By the time he parked in his usual spot by the asparagus bed, it was a little after four. The sky was already darkening and an icy breeze was blowing. On evenings like this, Madeleine enjoyed having a fire blazing on the big fieldstone hearth.
He zipped up his jacket, went to the woodpile behind the chicken coop, and brought an armload of split cherry logs into the house. The aroma of baking bread greeted him. As he carried the logs to the fireplace, he could hear the strains of a baroque cello piece coming from Madeleine’s music room upstairs. He took off his jacket and set about arranging the wood in the firebox. It was a task he enjoyed—getting the geometry and spacing of the logs just right to ensure that the fire would start easily and burn steadily without further attention.
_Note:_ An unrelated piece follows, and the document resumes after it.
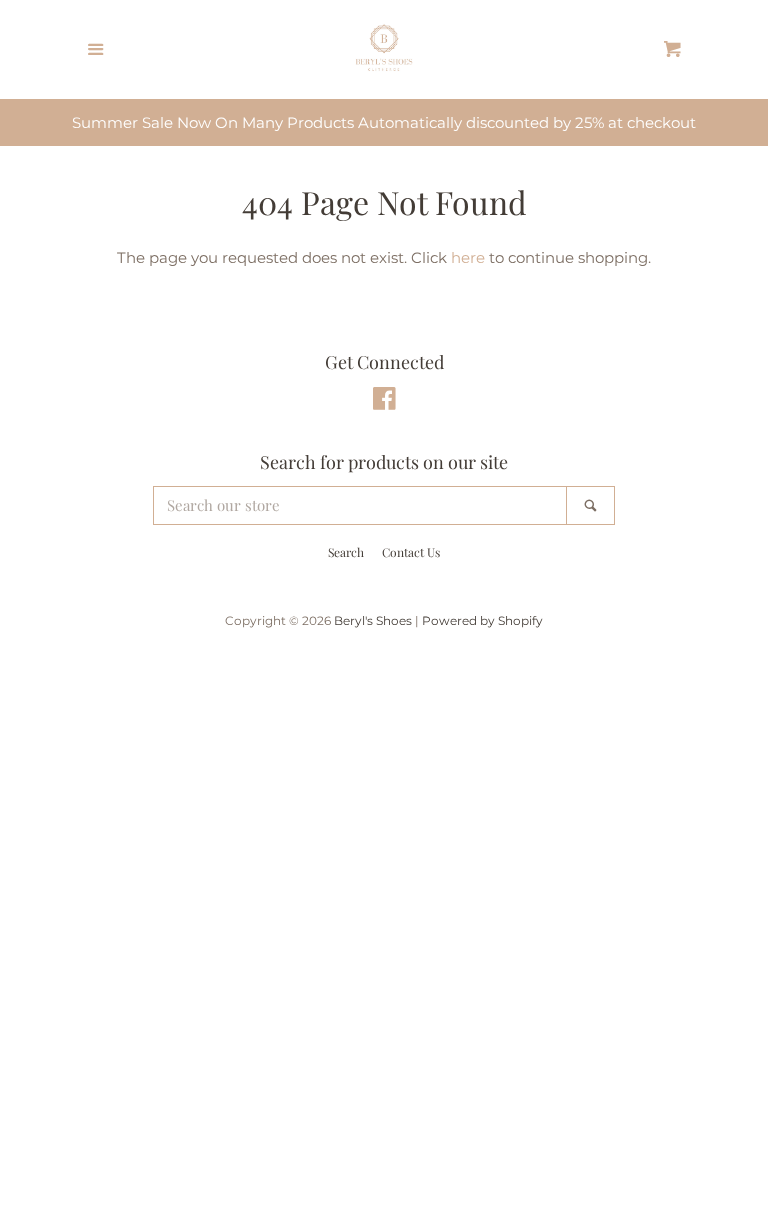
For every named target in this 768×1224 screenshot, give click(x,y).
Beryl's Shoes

The stove timer chimed, the cello music stopped, and a minute later Madeleine entered the kitchen. She removed the bread from the oven and placed it on a cooling rack.
“Oh, good,” she said, seeing him at the fireplace. “I was about to do that myself. I can’t seem to get warm. Did you see your package?” She pointed to a flat box on the table by the French doors. “It arrived by FedEx, right after I got home.”
He made a final adjustment to the top log before going over to the package.
He recognized Marcus Thorne’s return address. He ripped open the package and slid a pile of documents onto the table. The sheet on top was headlined, “Evidence and Witness Files Provided by the Prosecution to the Defense.”
Gurney scanned through the list of enclosures—transcripts of interviews, the ME’s on-site notes, the autopsy report, crime scene photos, and some phone call records. Thorne hadn’t labeled any of the documents as contradictory or exculpatory, which suggested they were consistent with what Stryker presented at the trial.
“Have you run into any new oddities in the case?” Madeleine was peeling a carrot at the sink island, her tone of voice determinedly nonchalant.
“Maybe one or two. Hard to say.” The rabbit “oddity” was surely more significant than his reply suggested, but he didn’t want to mention it to her, at least not now.
She paused to regard him skeptically, then continued peeling the carrot. He gathered up the pile of documents from the table, carried them into the den, and spread them out on his desk.
It was getting dark. Looking out the north window, he could barely see the outline of the pine ridge above the high pasture. He switched on the desk lamp and read through the list of documents again, starting with a transcript of the interview with Bruno Lanka, the hunter who found Lerman’s body. The document included the interviewer’s name—Detective Lieutenant Scott Derlick.